An exact reprint of the data below is required, line for line.

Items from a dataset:
================
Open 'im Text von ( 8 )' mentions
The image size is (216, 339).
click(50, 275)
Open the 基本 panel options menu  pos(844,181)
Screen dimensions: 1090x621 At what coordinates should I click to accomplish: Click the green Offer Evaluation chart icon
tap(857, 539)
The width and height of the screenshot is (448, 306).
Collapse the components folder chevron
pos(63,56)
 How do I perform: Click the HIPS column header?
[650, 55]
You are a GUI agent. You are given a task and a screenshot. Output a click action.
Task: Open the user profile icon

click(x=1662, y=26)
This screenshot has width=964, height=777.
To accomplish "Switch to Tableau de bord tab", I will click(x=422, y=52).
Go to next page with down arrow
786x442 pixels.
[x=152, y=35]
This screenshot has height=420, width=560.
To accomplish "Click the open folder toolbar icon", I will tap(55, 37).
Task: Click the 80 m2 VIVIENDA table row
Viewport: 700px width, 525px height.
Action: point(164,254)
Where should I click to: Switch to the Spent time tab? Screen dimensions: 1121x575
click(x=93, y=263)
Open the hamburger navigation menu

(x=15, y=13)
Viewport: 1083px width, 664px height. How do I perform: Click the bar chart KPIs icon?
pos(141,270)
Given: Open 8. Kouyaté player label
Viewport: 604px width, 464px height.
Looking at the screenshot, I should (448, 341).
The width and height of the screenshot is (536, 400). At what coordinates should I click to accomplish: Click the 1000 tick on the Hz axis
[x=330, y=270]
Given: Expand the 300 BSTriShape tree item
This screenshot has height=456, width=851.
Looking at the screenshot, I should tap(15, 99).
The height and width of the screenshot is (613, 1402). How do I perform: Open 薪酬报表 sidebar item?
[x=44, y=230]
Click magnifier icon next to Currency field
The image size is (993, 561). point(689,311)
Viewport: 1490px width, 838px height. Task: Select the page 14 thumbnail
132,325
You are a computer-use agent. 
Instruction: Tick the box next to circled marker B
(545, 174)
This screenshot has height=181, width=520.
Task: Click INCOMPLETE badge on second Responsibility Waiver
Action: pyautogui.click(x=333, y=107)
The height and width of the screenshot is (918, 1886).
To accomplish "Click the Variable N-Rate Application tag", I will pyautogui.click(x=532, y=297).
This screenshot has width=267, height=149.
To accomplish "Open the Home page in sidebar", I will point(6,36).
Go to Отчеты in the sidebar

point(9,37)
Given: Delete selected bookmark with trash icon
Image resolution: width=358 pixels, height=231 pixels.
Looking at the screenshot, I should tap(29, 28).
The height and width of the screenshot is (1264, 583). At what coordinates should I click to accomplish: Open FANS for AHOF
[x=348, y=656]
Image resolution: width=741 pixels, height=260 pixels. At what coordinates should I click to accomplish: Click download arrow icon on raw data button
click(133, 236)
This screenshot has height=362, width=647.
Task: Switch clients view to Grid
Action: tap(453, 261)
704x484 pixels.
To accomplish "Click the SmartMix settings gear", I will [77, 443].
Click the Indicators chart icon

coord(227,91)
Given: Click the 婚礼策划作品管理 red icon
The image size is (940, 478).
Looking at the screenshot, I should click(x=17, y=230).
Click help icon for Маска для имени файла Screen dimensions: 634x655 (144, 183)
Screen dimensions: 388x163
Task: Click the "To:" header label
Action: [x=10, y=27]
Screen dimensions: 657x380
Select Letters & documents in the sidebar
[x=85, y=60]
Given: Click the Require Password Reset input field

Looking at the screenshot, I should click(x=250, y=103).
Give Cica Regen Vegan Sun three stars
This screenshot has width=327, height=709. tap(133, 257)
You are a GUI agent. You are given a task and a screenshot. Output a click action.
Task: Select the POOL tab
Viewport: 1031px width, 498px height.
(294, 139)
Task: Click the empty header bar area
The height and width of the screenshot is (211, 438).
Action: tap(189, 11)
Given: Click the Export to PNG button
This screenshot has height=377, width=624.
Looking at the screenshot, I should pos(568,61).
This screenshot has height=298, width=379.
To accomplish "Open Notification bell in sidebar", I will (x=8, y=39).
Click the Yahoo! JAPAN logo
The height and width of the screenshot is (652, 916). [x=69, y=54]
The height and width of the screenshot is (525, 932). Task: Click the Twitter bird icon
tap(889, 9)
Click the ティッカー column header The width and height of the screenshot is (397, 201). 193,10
================
RESULT BELOW:
Open 'im Text von ( 8 )' mentions
The image size is (216, 339).
click(50, 275)
Open the 基本 panel options menu  pos(844,181)
Screen dimensions: 1090x621 At what coordinates should I click to accomplish: Click the green Offer Evaluation chart icon
tap(857, 539)
The width and height of the screenshot is (448, 306).
Collapse the components folder chevron
pos(63,56)
 How do I perform: Click the HIPS column header?
[650, 55]
You are a GUI agent. You are given a task and a screenshot. Output a click action.
Task: Open the user profile icon

click(x=1662, y=26)
This screenshot has width=964, height=777.
To accomplish "Switch to Tableau de bord tab", I will click(x=422, y=52).
Go to next page with down arrow
786x442 pixels.
[x=152, y=35]
This screenshot has height=420, width=560.
To accomplish "Click the open folder toolbar icon", I will tap(55, 37).
Task: Click the 80 m2 VIVIENDA table row
Viewport: 700px width, 525px height.
Action: point(164,254)
Where should I click to: Switch to the Spent time tab? Screen dimensions: 1121x575
click(x=93, y=263)
Open the hamburger navigation menu

(x=15, y=13)
Viewport: 1083px width, 664px height. How do I perform: Click the bar chart KPIs icon?
pos(141,270)
Given: Open 8. Kouyaté player label
Viewport: 604px width, 464px height.
Looking at the screenshot, I should (448, 341).
The width and height of the screenshot is (536, 400). At what coordinates should I click to accomplish: Click the 1000 tick on the Hz axis
[x=330, y=270]
Given: Expand the 300 BSTriShape tree item
This screenshot has height=456, width=851.
Looking at the screenshot, I should tap(15, 99).
The height and width of the screenshot is (613, 1402). How do I perform: Open 薪酬报表 sidebar item?
[x=44, y=230]
Click magnifier icon next to Currency field
The image size is (993, 561). point(689,311)
Viewport: 1490px width, 838px height. Task: Select the page 14 thumbnail
132,325
You are a computer-use agent. 
Instruction: Tick the box next to circled marker B
(545, 174)
This screenshot has height=181, width=520.
Task: Click INCOMPLETE badge on second Responsibility Waiver
Action: pyautogui.click(x=333, y=107)
The height and width of the screenshot is (918, 1886).
To accomplish "Click the Variable N-Rate Application tag", I will pyautogui.click(x=532, y=297).
This screenshot has width=267, height=149.
To accomplish "Open the Home page in sidebar", I will point(6,36).
Go to Отчеты in the sidebar

point(9,37)
Given: Delete selected bookmark with trash icon
Image resolution: width=358 pixels, height=231 pixels.
Looking at the screenshot, I should tap(29, 28).
The height and width of the screenshot is (1264, 583). At what coordinates should I click to accomplish: Open FANS for AHOF
[x=348, y=656]
Image resolution: width=741 pixels, height=260 pixels. At what coordinates should I click to accomplish: Click download arrow icon on raw data button
click(133, 236)
This screenshot has height=362, width=647.
Task: Switch clients view to Grid
Action: tap(453, 261)
704x484 pixels.
To accomplish "Click the SmartMix settings gear", I will [77, 443].
Click the Indicators chart icon

coord(227,91)
Given: Click the 婚礼策划作品管理 red icon
The image size is (940, 478).
Looking at the screenshot, I should click(x=17, y=230).
Click help icon for Маска для имени файла Screen dimensions: 634x655 (144, 183)
Screen dimensions: 388x163
Task: Click the "To:" header label
Action: [x=10, y=27]
Screen dimensions: 657x380
Select Letters & documents in the sidebar
[x=85, y=60]
Given: Click the Require Password Reset input field

Looking at the screenshot, I should click(x=250, y=103).
Give Cica Regen Vegan Sun three stars
This screenshot has width=327, height=709. tap(133, 257)
You are a GUI agent. You are given a task and a screenshot. Output a click action.
Task: Select the POOL tab
Viewport: 1031px width, 498px height.
(294, 139)
Task: Click the empty header bar area
The height and width of the screenshot is (211, 438).
Action: tap(189, 11)
Given: Click the Export to PNG button
This screenshot has height=377, width=624.
Looking at the screenshot, I should pos(568,61).
This screenshot has height=298, width=379.
To accomplish "Open Notification bell in sidebar", I will (x=8, y=39).
Click the Yahoo! JAPAN logo
The height and width of the screenshot is (652, 916). [x=69, y=54]
The height and width of the screenshot is (525, 932). Task: Click the Twitter bird icon
tap(889, 9)
Click the ティッカー column header The width and height of the screenshot is (397, 201). 193,10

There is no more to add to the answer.